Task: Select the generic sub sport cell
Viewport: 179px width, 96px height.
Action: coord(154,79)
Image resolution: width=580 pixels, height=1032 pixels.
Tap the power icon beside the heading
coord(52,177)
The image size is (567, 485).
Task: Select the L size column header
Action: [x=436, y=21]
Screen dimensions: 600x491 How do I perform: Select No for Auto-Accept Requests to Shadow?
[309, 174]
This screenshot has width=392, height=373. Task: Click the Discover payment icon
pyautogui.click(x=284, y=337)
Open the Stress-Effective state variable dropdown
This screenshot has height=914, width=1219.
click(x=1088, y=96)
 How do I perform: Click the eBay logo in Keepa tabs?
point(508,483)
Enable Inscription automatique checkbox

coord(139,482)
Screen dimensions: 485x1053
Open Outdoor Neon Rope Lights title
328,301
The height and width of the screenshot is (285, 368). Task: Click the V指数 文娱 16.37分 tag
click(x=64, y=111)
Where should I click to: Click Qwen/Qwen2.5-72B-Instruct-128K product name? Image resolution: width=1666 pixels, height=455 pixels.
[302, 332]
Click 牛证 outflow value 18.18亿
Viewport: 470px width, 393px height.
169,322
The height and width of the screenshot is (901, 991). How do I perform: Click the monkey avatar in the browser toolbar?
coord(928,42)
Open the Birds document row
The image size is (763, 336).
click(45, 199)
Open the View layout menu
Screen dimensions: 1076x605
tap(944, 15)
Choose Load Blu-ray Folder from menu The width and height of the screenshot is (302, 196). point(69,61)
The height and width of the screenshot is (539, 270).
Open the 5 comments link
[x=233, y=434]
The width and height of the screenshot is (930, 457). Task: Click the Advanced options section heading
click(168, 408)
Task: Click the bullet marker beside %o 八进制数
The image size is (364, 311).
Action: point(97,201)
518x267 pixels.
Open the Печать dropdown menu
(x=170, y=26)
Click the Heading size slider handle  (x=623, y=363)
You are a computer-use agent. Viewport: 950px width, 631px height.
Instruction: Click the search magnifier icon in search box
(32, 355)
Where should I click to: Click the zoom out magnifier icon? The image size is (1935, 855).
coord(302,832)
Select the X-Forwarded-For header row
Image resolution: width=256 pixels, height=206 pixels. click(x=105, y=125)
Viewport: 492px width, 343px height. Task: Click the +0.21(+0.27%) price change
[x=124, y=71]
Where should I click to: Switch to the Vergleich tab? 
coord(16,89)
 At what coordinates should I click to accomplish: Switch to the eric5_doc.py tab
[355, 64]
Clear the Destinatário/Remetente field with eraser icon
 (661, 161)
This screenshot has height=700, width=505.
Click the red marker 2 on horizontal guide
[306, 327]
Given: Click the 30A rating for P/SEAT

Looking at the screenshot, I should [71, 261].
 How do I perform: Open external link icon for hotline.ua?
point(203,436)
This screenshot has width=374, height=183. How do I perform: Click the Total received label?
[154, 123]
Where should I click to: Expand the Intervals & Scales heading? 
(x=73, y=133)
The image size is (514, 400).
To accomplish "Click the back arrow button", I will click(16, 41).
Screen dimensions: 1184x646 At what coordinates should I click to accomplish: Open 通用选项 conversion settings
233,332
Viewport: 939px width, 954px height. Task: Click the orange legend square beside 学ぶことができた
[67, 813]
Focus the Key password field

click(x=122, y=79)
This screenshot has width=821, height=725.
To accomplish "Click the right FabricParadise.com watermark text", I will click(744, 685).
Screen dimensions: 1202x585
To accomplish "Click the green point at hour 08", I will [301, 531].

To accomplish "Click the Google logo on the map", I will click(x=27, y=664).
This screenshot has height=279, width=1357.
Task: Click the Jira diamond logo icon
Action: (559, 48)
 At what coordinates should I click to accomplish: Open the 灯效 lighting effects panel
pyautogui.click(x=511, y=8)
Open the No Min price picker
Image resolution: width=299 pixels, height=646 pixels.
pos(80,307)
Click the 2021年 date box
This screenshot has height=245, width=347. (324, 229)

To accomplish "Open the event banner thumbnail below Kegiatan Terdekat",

== What to produce ==
Among the records above, a stretch begins at the line containing "The height and width of the screenshot is (285, 368)." and ends at the line containing "The height and width of the screenshot is (539, 270).". Restate that stretch word for word, and nothing else.

== Result of the task ==
The height and width of the screenshot is (285, 368). Task: Click the V指数 文娱 16.37分 tag
click(x=64, y=111)
Where should I click to: Click Qwen/Qwen2.5-72B-Instruct-128K product name? Image resolution: width=1666 pixels, height=455 pixels.
[302, 332]
Click 牛证 outflow value 18.18亿
Viewport: 470px width, 393px height.
169,322
The height and width of the screenshot is (901, 991). How do I perform: Click the monkey avatar in the browser toolbar?
coord(928,42)
Open the Birds document row
The image size is (763, 336).
click(45, 199)
Open the View layout menu
Screen dimensions: 1076x605
tap(944, 15)
Choose Load Blu-ray Folder from menu The width and height of the screenshot is (302, 196). point(69,61)
The height and width of the screenshot is (539, 270).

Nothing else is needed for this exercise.